In the past twenty years, the Islamist movement in Algeria has been through many turbulent periods, resulting in its fragmentation and assimilation into a number of other parties and movements, some of which cooperated with the regimes in power and were represented in those regimes’ governments, while others remained part of the opposition, or were in fact banned. The Movement for the Society of Peace, which is allied with the regime, also suffered from divisions, along with the Nahda (Renaissance) Movement, on whose ruins was established the Movement for National Reform, which itself was split into two entities, the Justice and Development Front and the New Algeria Front. Observers think that these divisions were not the result of ideological or political differences, but were caused by rivalries over the leadership of the Islamist movement, and ultimately weakened it as a whole.
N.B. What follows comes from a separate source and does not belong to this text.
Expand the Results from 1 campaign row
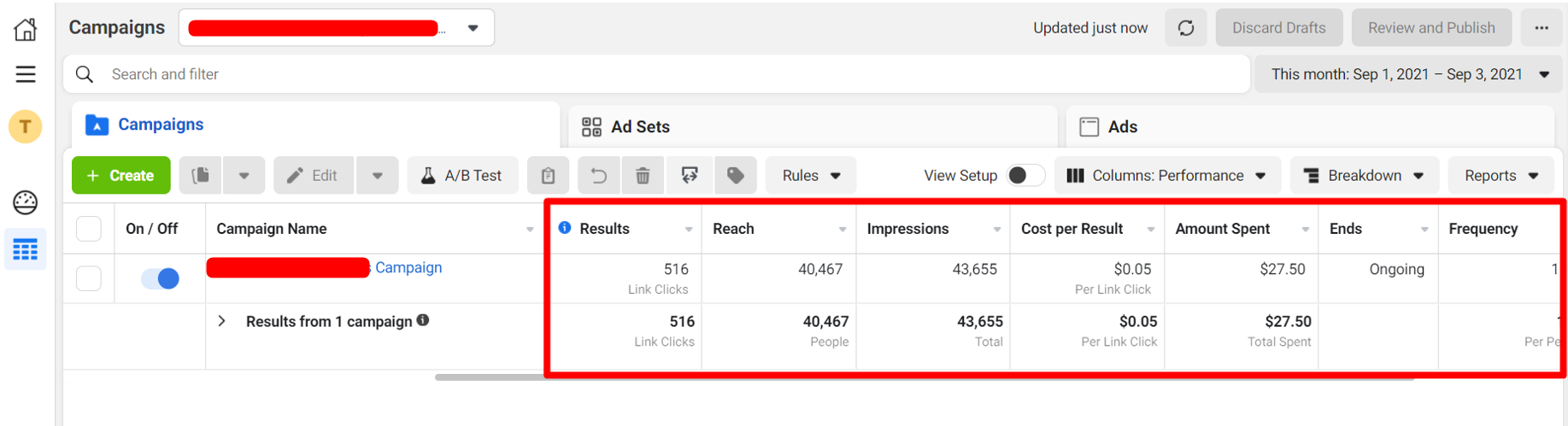Viewport: 1568px width, 426px height. (222, 322)
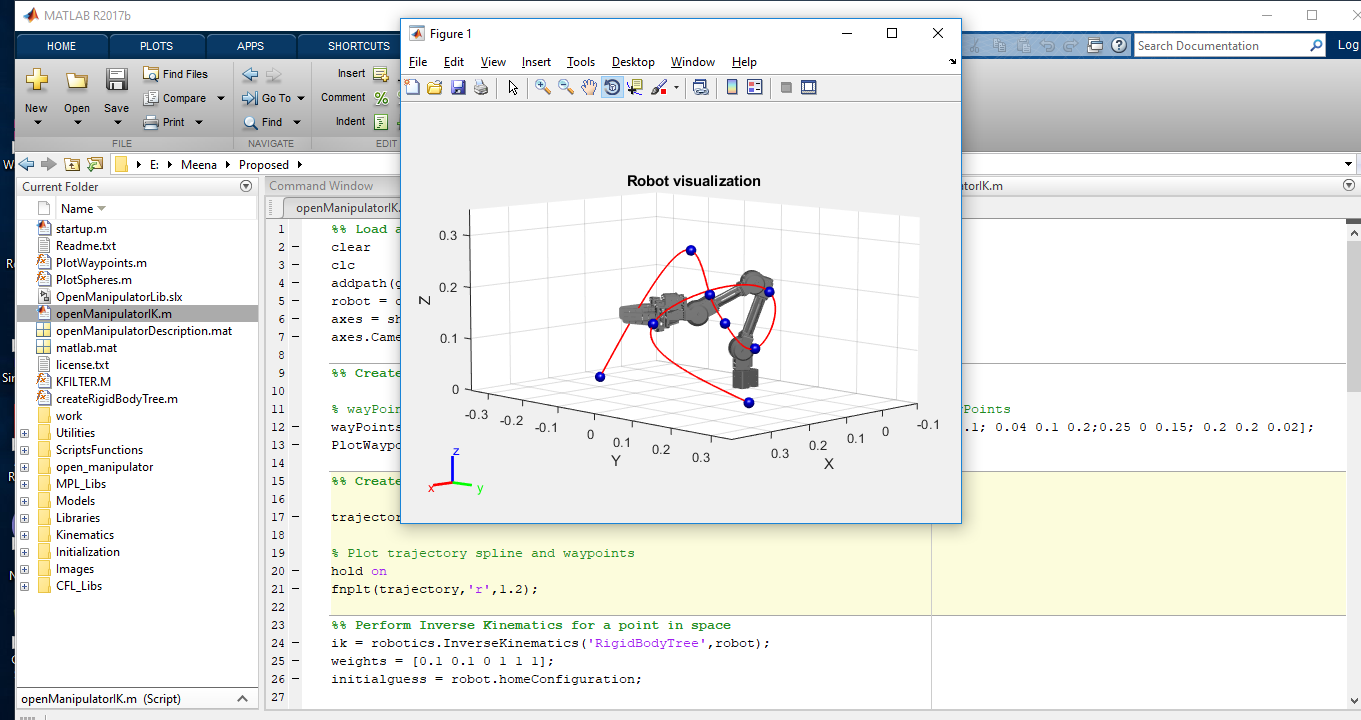Viewport: 1361px width, 720px height.
Task: Open the Tools menu in Figure 1
Action: coord(581,62)
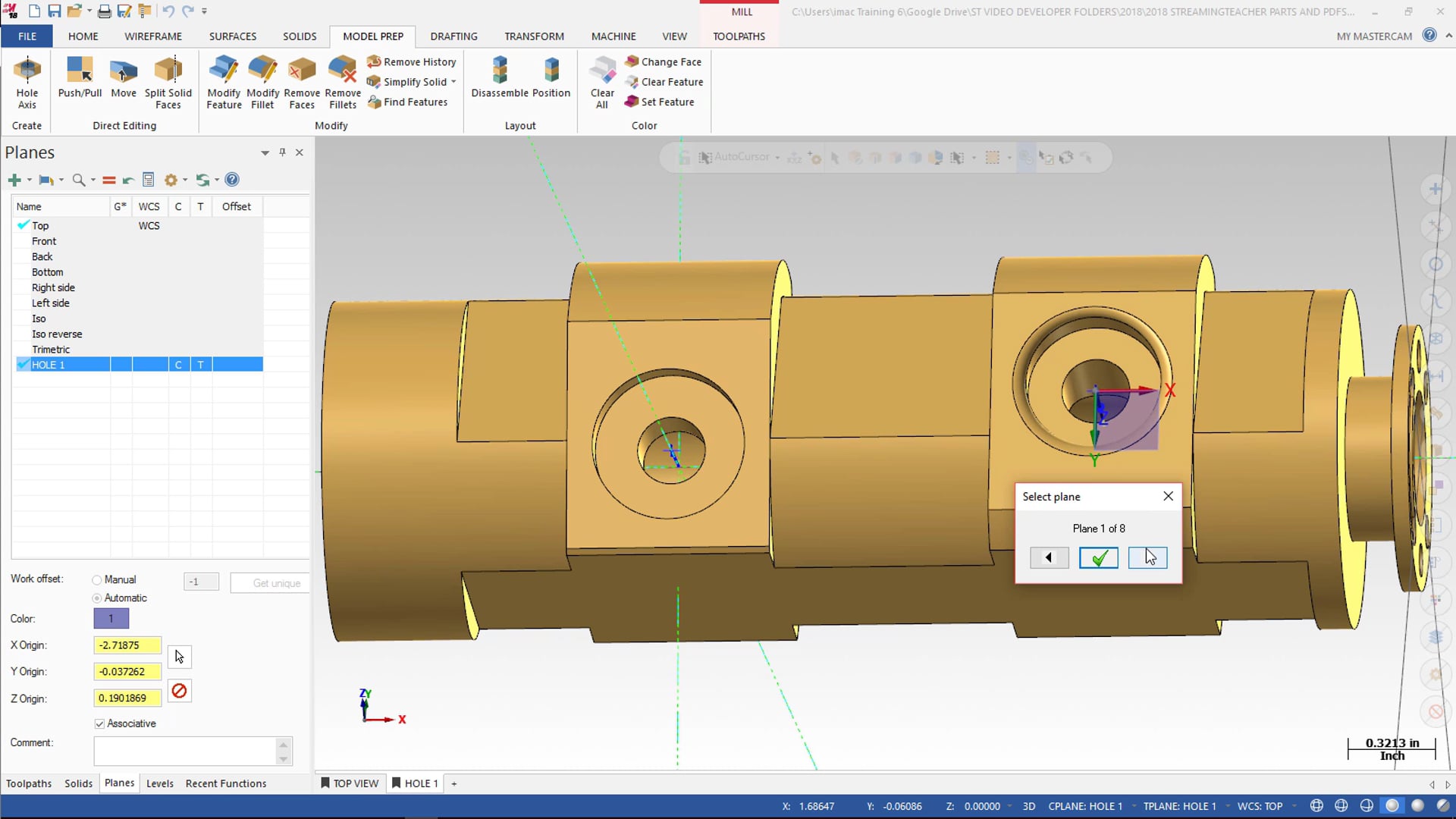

At the beginning of the new year, 186 Islamist personalities issued a document in which they presented what they called “an initiative for electoral alliances” in preparation for the elections scheduled to take place next May, under the slogan of “For a Unified Islamist List”. The initiative’s general coordinator, former Islamist Member of Parliament Izz Al-Din Jarafa, clarified that this initiative was not meant to replace the parties, and in fact is non-partisan and strives to work with everyone. The document did not elaborate on the mechanisms or principles by which the alliance would be formed; yet despite that, a survey conducted by two study centers showed that it “will sweep the [political] arena, because it represents the national demands of voters in general, and Islamist voters in particular”. But, according to observers, the years of discord and rivalry between the different Islamist parties and movements make it difficult to achieve the initiative’s goal.

The former Secretary General of the Muslim Brotherhood in Algeria, Saeed Marsy, who is also one of the personalities calling for the initiative, admitted that “the initiative will be difficult to implement because these official parties have their own political agendas” which could make any accord between them impossible.

In the same context, the Movement of Society for Peace under the leadership of Abu Jarra Sultani declared its disengagement from the tripartite ruling coalition with the Algerian Liberation Front and the National Democratic Assembly, while maintaining its representation in the government. The movement called for the establishment of a government made up of technocrats that would oversee preparations and the subsequent management of the elections. Sultani had criticized the reforms that President Bouteflika implemented, considering the laws that parliament had ratified did not include any clauses dealing with freedoms, and opening up the political or media arenas. (It should be noted that the Algerian Parliament had ratified laws dealing with [political] parties, elections, and the media which were considered reformative, but had stirred widespread controversy among the Algerian populace and in the ranks of political factions.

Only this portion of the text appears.